For my fifth and final pastiche, I want to make it impossible for anyone ever to write another one. No, I’m not going to kill Ellery — I wouldn’t want to have his death on my conscience, and the heirs and Janet would never let me do it, even if I did want to. But something’s going to happen that will bring the series to a logical and inevitable conclusion.

And, for that last story, I’m going to use one more Sherlock Holmes pun, but this time without a color. In 1917, Sir Arthur Conan Doyle wrote a Holmes story called “His Last Bow,” and I plan to call my fifth Puzzle Club story “Their Last Bow.”

As mentioned earlier, “A Study in Scarlett!” should be appearing sometime next year, and I’m hopeful that Janet will schedule “The Adventure of the Red Circles” for the January/February 2020 issue — which would, as far as I can tell, make me the first person ever to publish new fiction in EQMM in seven consecutive decades.

I’m having fun bringing Ellery Queen’s Puzzle Club back to life after its forty-seven-year absence, and I very much hope you’ll have fun reading their new adventures!

15 comments:

Michael Bracken said...

Welcome, mystery guest!

The ability to write puzzle stories eludes me, Josh, so I admire writers like you and John who can write them.

Leigh Lundin said...

Congratulations, Josh. Blazingly wonderful Ellery Queen selected you for such an honor– the cover, the stories, everything.

I very much enjoy mini-mysteries and puzzle tales. Dale and I even bounced a few around during a visit. Love those things. I'm glad more will be in the pipeline.

Thank you for joining us, Josh. Well done, man.

Jeff Baker said...

Josh, I've been a fan of yours for years and I'm looking forward to the stories! I may have read one of the Puzzle Club stories in Diner's Club Magazine when I was at a restaurant with my folks and grandparents about 1969! (As for titles; what about "The Adventure of the Retired Cola Man?" No? :) )

O'Neil De Noux said...

Fascinating stuff. Like Michael, I too have trouble writing puzzle stories. Look forward to reading your new adventures.

Jeffrey Marks said...

I've always read and reread those stories and wondered why they stopped. I'll be glad to have another superb entry in that series.

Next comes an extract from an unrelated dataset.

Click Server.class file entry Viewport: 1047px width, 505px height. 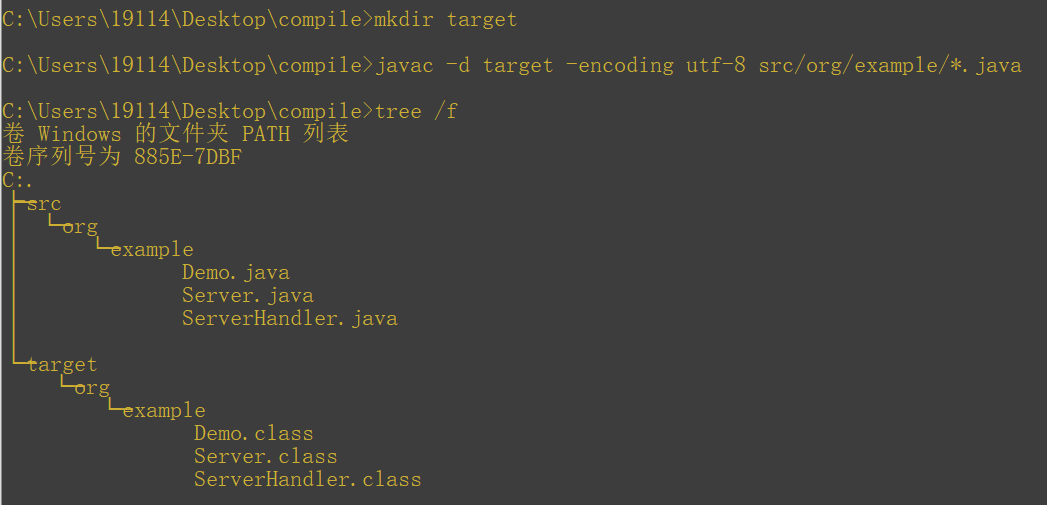click(265, 456)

Jacqueline Seewald said...

Congrats, Josh, on maintaining such an impressive career. Very nice to know more about you and your work.

John Floyd said...

Great to have you here, Josh!! As always, I'm in awe of your success at EQMM. Keep the stories comin'.

Art Taylor said...

This series sounds like such fun, Josh! Congrats on all your successes--EQ-related and beyond!
Art

janice law said...

Sounds like an ingenious series- hope you get to your 7th decade in EQMM soonest!

Steve Liskow said...

Lots of fun, Josh. Congratulations on the new series.

I love reading puzzle stories, but don't think I could write one. My past efforts prove it.

Um, "The Adventure of the Red CIRCLE???" Isn't it "The Red-headed LEAGUE?"

joshpac said...

Thanks to all for these lovely comments!

Steve, Conan Doyle published "The Red-Headed League" in 1891 and "The Adventure of the Red Circle" twenty years later, in 1911. He apparently had a thing for red, there being also A Study in Scarlett (1887) and "The Adventure of the Copper Beeches" (1892).

Eve Fisher said...

Sounds like a lot of fun! I'll be reading them.

Barb Goffman said...

Congratulations, Josh, on all these successes. Maybe your future titles should all riff of Scarlet. A Study in Scarlett O'Hara. A Study in Scarlett Johansson. Hmmm. That's all the famous Scarletts I know. There are others. I looked them up, but I don't recognize any of those names. Maybe I'll leave the titles to you after all. Congrats again!

Chris Thole said...

Seems like I've read Josh Pachter since forever. Congrats with the contracts. I look forward to the final product.

Elizabeth Zelvin said...

Ooh, can't resist that title thread. There's a woodpecker with a bright red head that comes to our backyard suet feeder, but the appellation "red-headed woodpecker" is reserved for the crested species that looks like Woody Woodpecker, which this smooth-domed guy does not. Instead, he's called the red-bellied woodpecker. You can see where I'm going with this, right? "The Red-Bellied League" has a certain ring to it, don't you think?